Pandora no pudo evitar sonreír ante el gesto de sus hermanos, le alegraba el hecho de estar de nuevo los tres juntos, asi que no tardo en unírseles en un múltiple abrazo. El pequeño felino veía la escena y camino hasta escabullirse entre los pies, encontrando los de su ama, quien lo cargó como si fuera un bebé.

-Quiero ver a Shun- dijo de repente viendo a sus hermanos que la miraban con sorpresa.

-June, te das cuenta que si papá te descubre.. no tengo idea de lo que haría- Pandora pensó bien sus palabras que ahora sonaban con temor -Se que no sería la primera vez que haces esto pero la situación ahorita es de sumo cuidado, papá podría entrar en cualquier momento- explicaba mirando a su hermana temiendo lo que pudiera ocurrirle por sus hechos.

-Por favor, no sé cómo dejaron a Shun esos animales que se hacen llamar guardaespaldas-

-Aun así, es peligroso-

-Hmm... ¿Y si me quedo en tu habitación cuidando que no entre nadie?- preguntó con calma Hades, cualquier cosa que pudiera hacer para que su hermana no estuviera triste valía mas es ese momento.

-¿Enserio harías eso?- June abrió sus ojos de felicidad y sorpresa.
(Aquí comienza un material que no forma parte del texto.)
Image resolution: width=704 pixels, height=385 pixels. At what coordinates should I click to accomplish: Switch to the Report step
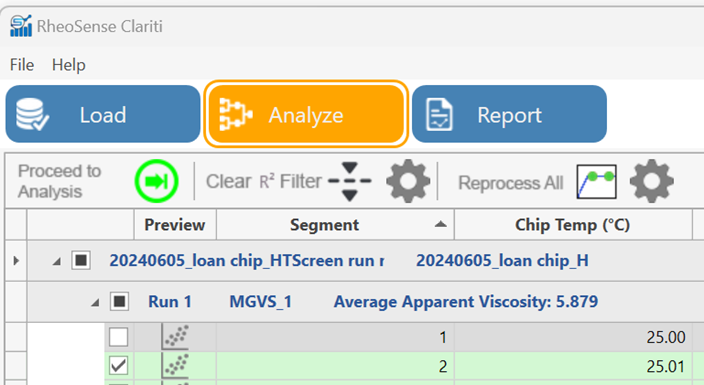click(509, 114)
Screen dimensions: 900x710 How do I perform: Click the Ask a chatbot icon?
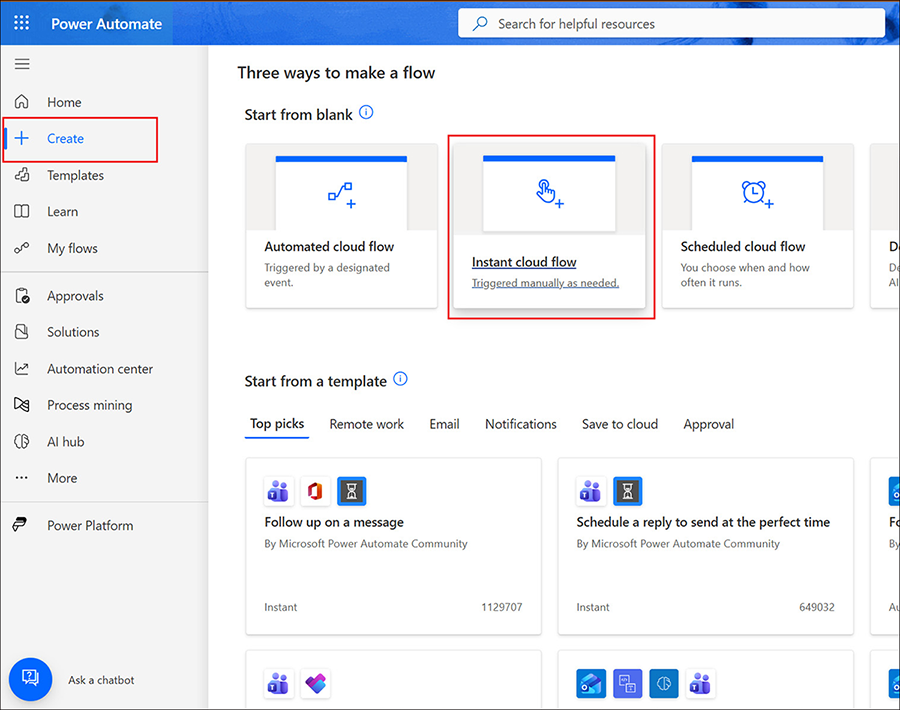coord(30,679)
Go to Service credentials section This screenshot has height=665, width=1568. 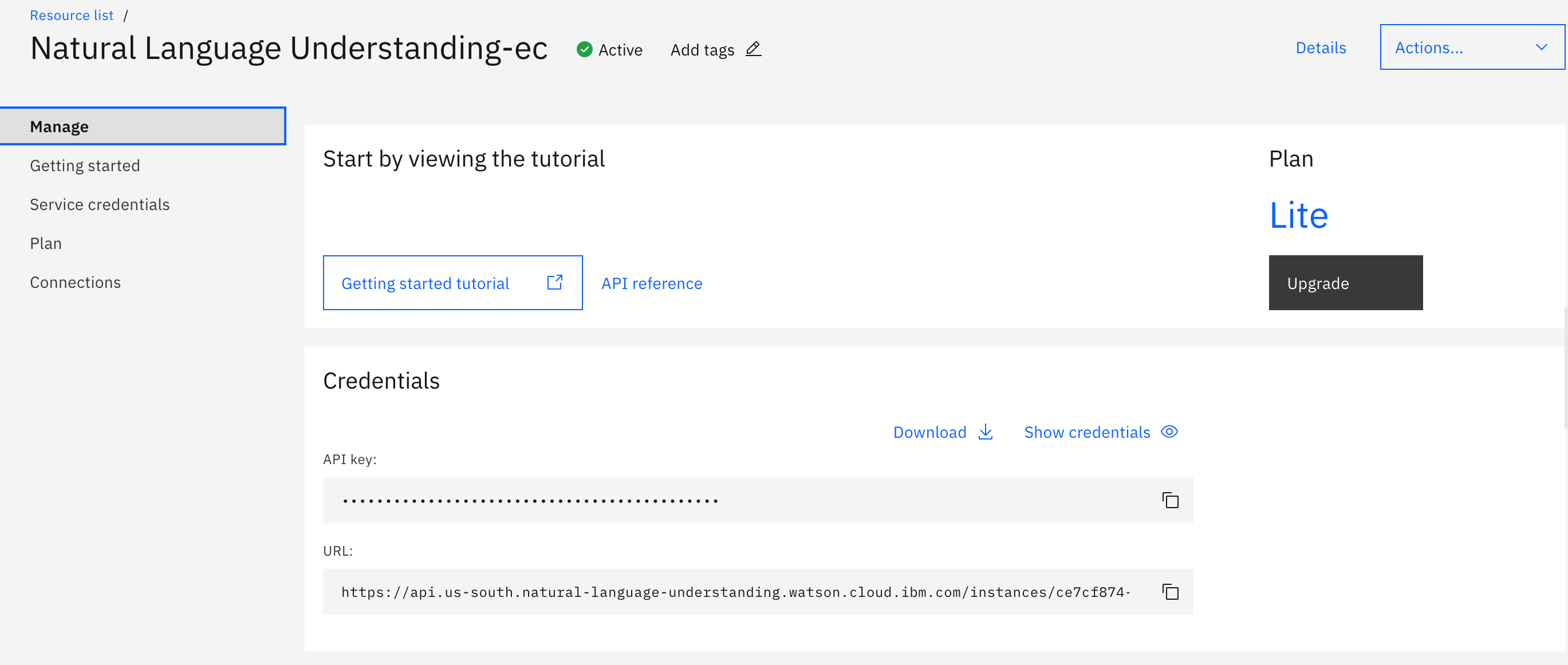click(100, 204)
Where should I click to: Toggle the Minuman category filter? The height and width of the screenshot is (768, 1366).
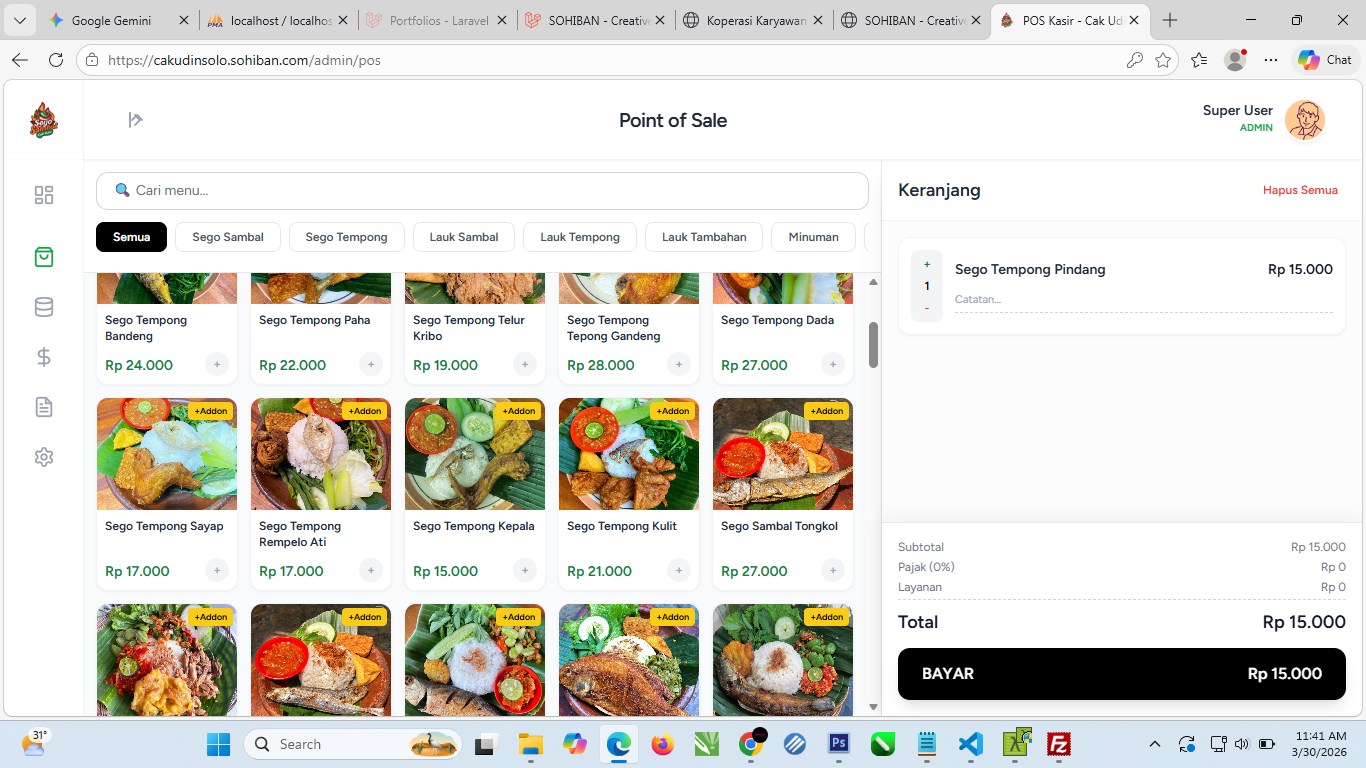pos(812,237)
Hades sonrió, le parecía ver a su pequeña hermanita cuando quería caramelos.

-Si, después de todo, no creo que se atreva a entrar aquí pasadas las once- dijo manteniendo la misma calma.
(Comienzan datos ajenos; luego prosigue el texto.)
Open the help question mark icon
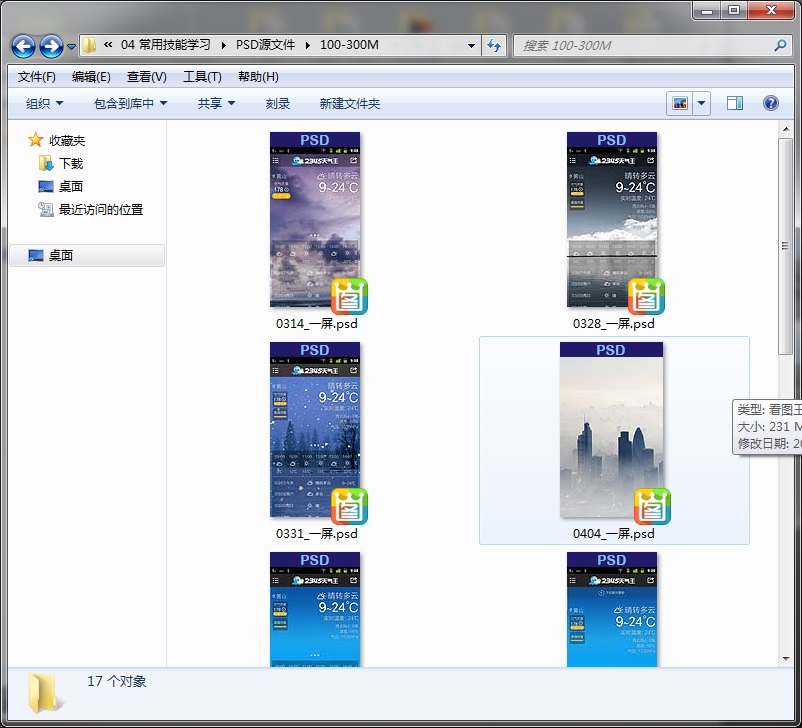The width and height of the screenshot is (802, 728). pos(770,103)
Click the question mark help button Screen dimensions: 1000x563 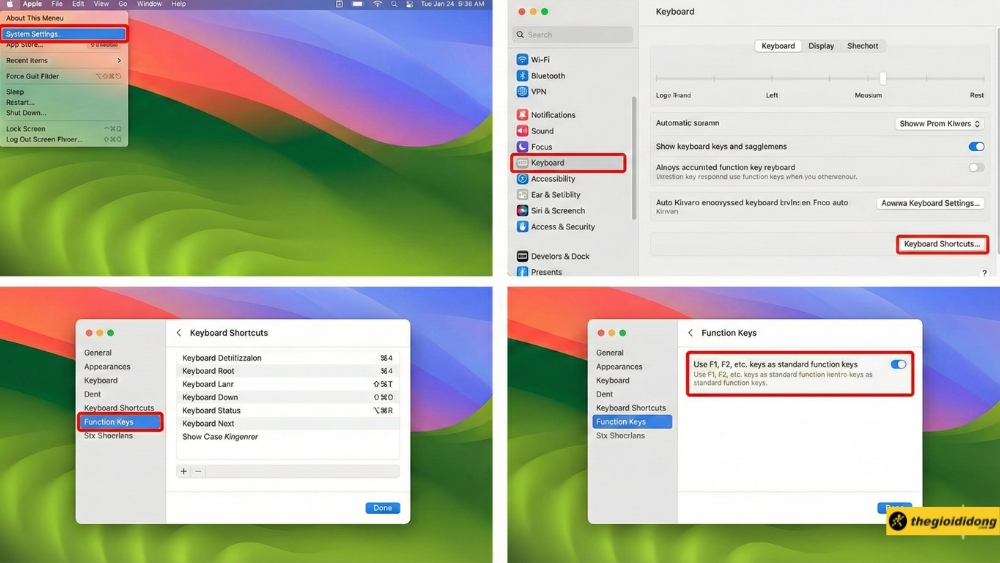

Pandora parecía estar al borde del suspenso. De los tres, era la que mas temor le tenía a su padre pero estaba dispuesta de igual manera a ayudar a su hermana, pensaba en que no quería que June sufriera el mismo futuro igual que ella.

-Esperen- dijo secamente mirándolos a los dos -Creo que será mejor que yo me quede aquí durante la noche, no sería la primera vez que acompaño a June o le guardo este secreto, además Hades, tu acabas de llegar, lo mejor es que descanses- su expresión había cambiado de seria a una de diversión.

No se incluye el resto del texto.